*** Supplied entries

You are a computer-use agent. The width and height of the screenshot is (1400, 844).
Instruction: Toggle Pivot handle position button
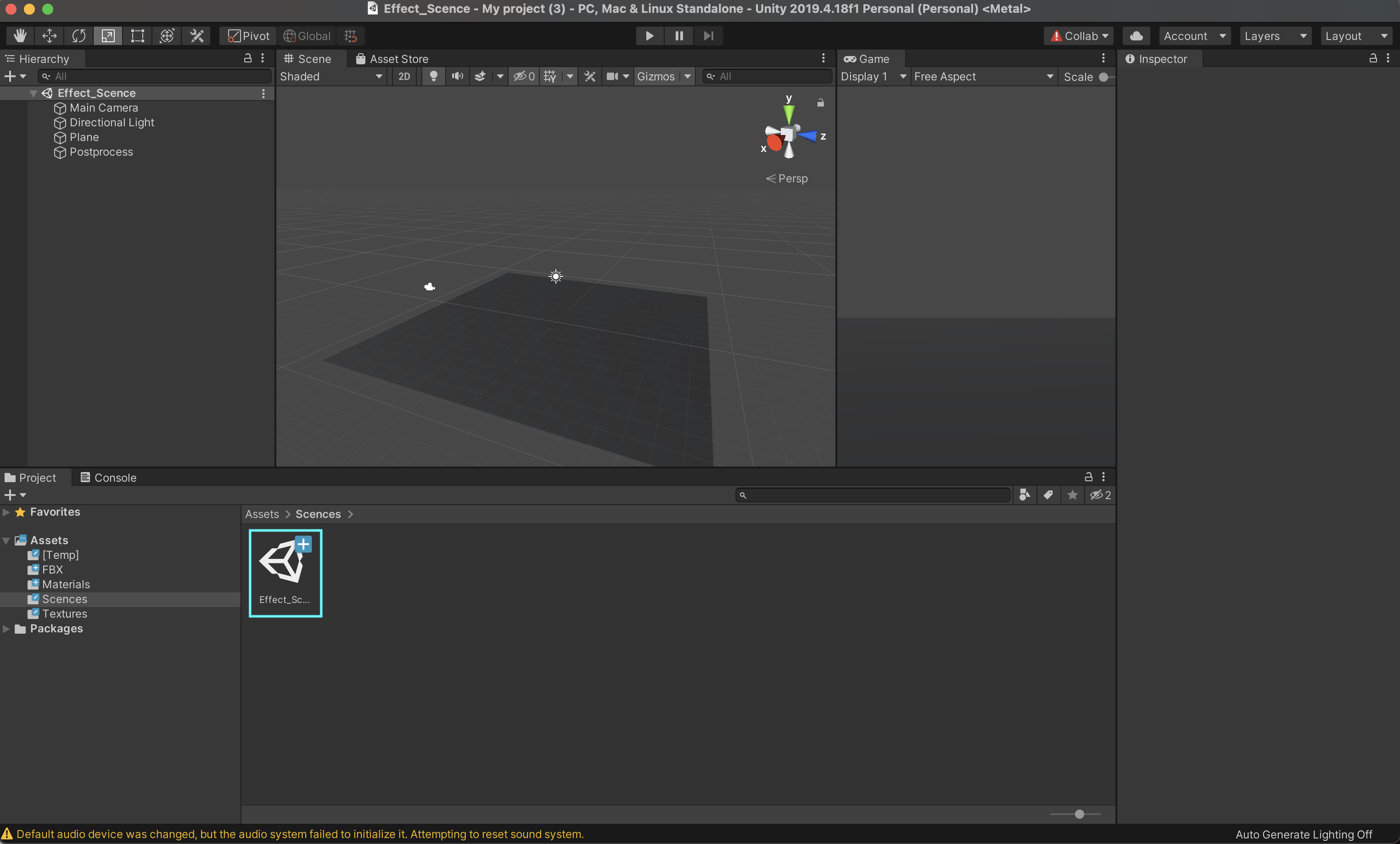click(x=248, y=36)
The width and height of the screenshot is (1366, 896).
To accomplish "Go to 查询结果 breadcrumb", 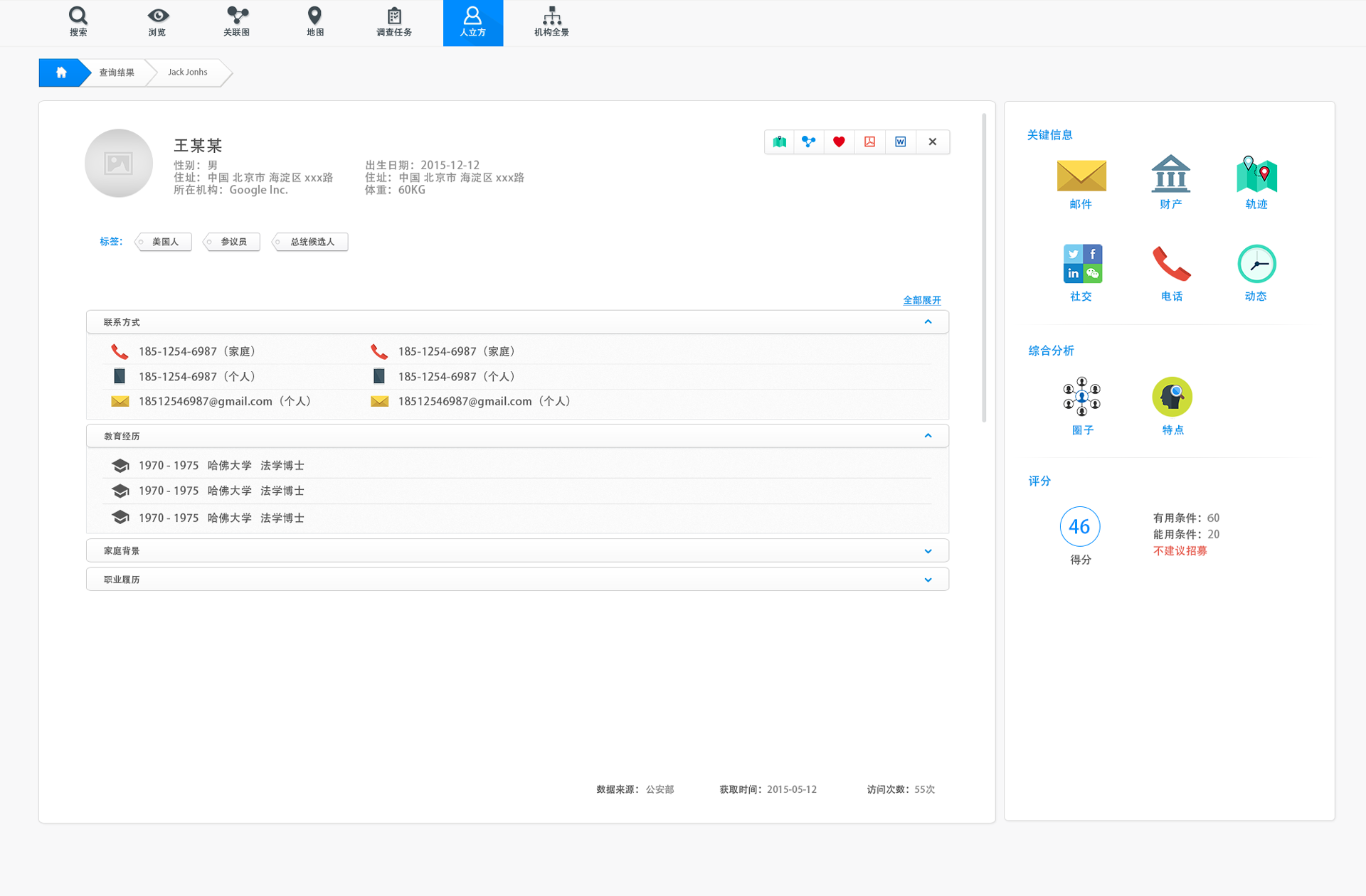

******

From the first line to the last, output the records exactly without pictures.

### Answer for the task:
You are a computer-use agent. The width and height of the screenshot is (1400, 844).
Instruction: Toggle Pivot handle position button
click(x=248, y=36)
The width and height of the screenshot is (1366, 896).
To accomplish "Go to 查询结果 breadcrumb", 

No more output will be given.